Viel Photographie gibt es bei YouTube. Dort wird gelehrt, das Publikum mitgenommen bei einem Photoausflug, Kameras und Objektive und allerlei andere Gerätschaften werden getestet. Teils werden möglichst subjektive, teils bemüht objektive Kritiken abgegeben. Das unterhält; aber es bleibt – abgesehen von den Lehrvideos – weitgehend an der Oberfläche: Es bringt leider oft nicht weiter.
Selbstverständlich kann man sich über einzelne Bilder oder den Stil eines Photographen oder einer Photographin unterhalten. Manchmal ist das anregend. Manche der YouTube-Stars haben einen anregenden Plauderton, der mich immer wieder einmal hineinschauen lässt.

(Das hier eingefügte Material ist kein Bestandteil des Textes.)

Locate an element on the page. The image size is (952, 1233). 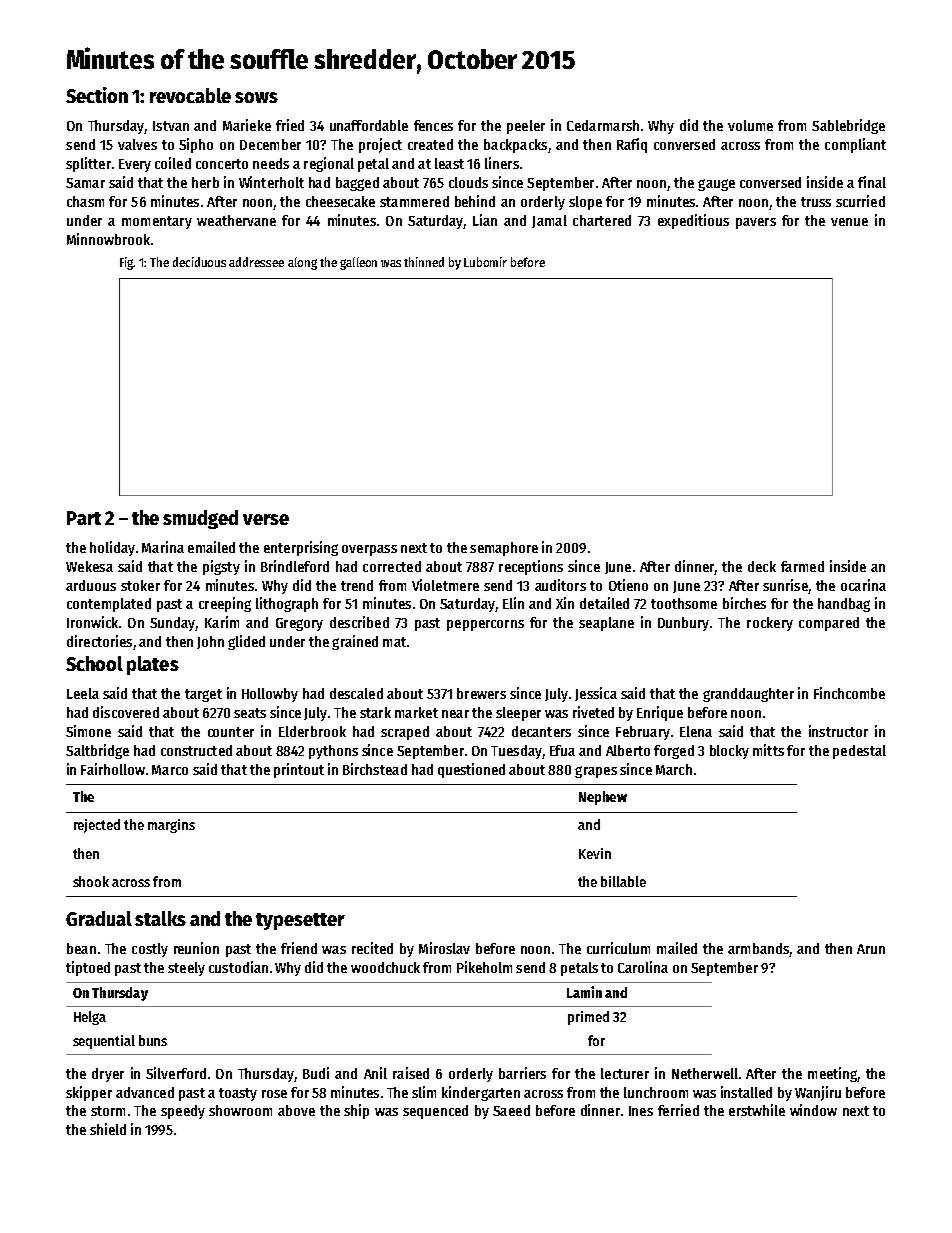
Arun is located at coordinates (871, 949).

Da aber bei YouTube angesehene Minuten zählen, und also viele Abonnenten, die möglichst vieles anschauen, muss man fortlaufend produzieren. – Das kann man ja machen, aber es passt gerade bei Photokunst kaum. Kunstwerke entstehen nicht mehrfach wöchentlich. Auch braucht ein Bild, das reifen muss, bis klar ist, welche Interpretation bzw. Ausarbeitung passt, zu lange, um mal eben – in ca. zehn Minuten – die Entstehung zu zeigen. Das kann allenfalls jemand machen, der am Ende seiner oder ihrer Karriere auf das eine oder andere Bild zurückblickt.
Wenn man etwas lernen möchte, etwa die Bedienung einer Bildbearbeitungssoftware, dann sind entsprechende Videos hilfreich. Die anderen Gattungen – gerade die, bei denen Leute filmen, während sie photographieren – finde ich für mich wenig hilfreich.

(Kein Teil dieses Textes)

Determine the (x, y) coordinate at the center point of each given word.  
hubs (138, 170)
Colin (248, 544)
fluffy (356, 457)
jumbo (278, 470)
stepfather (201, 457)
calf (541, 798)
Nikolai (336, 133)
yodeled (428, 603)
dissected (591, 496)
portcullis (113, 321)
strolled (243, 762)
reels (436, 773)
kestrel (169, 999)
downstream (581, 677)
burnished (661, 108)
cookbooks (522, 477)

Warum wird so wenig gut photographiert (insgesamt gibt es sicher mehr Bilder als je zuvor, aber keineswegs mehr ausgezeichnete)? Vermutlich liegt das daran, dass die Beschäftigungen, die mühelos sind, kostengünstig und bequem, dass diese Praktiken von vielen betrieben werden. So lange etwas teuer, mühsam, nur nach längerer Einarbeitung oder Ausbildung beherrschbar ist, steht der Prozess einer weiteren Öffentlichkeit im Wege.
Fertigpizza und Koch-Show
So wie Privatsender ihr Fernsehprogramm mit Kochsendungen füllen, die sich vor allem Menschen ansehen, die allenfalls Fertigpizza erwärmen (ja, ich übertreibe!), so lange kann YouTube das photographische Bild als Freizeitbeschäftigung und das Objektiv oder die Kamera als »conversation piece« präsentieren. Das ist wie beim Autoquartett, bei dem niemand unter acht Zylindern und 150.000 EUR Neupreis begeistert ist, obgleich ich froh bin, einen kostengünstigen Kleinwagen zu fahren – besonders möchte ich nicht die Wartungs- und anderen Unterhaltskosten für die Luxus-PKW bezahlen.
Ich brauche keine 30 Bilder pro Sekunde. Habe ich nie gebraucht. – Schon gar nicht kann ich im Wochenrhythmus Bilder produzieren, die mich auch nur selbst nach einem oder zwei Jahren noch begeistern. Ja, ein paar solcher feinen Bilder habe ich (aufgenommen und ausgearbeitet), aber wenn das im Jahr eines ist oder zwei, dann ist das viel.
YouTube kann man so freilich nicht bestücken, der Algorithmus würde bestrafen, so selten zu veröffentlichen. – Und wenn ich da manches sehe, dann geht es mir wie im Tatort-Krimi: Hat nichts mit dem Leben zu tun, aber es unterhält (leidlich).
Trotzdem folge ich etwa einhundert Leuten bei YouTube, die sich mehr oder weniger mit Photographie beschäftigen. Erstaunlich.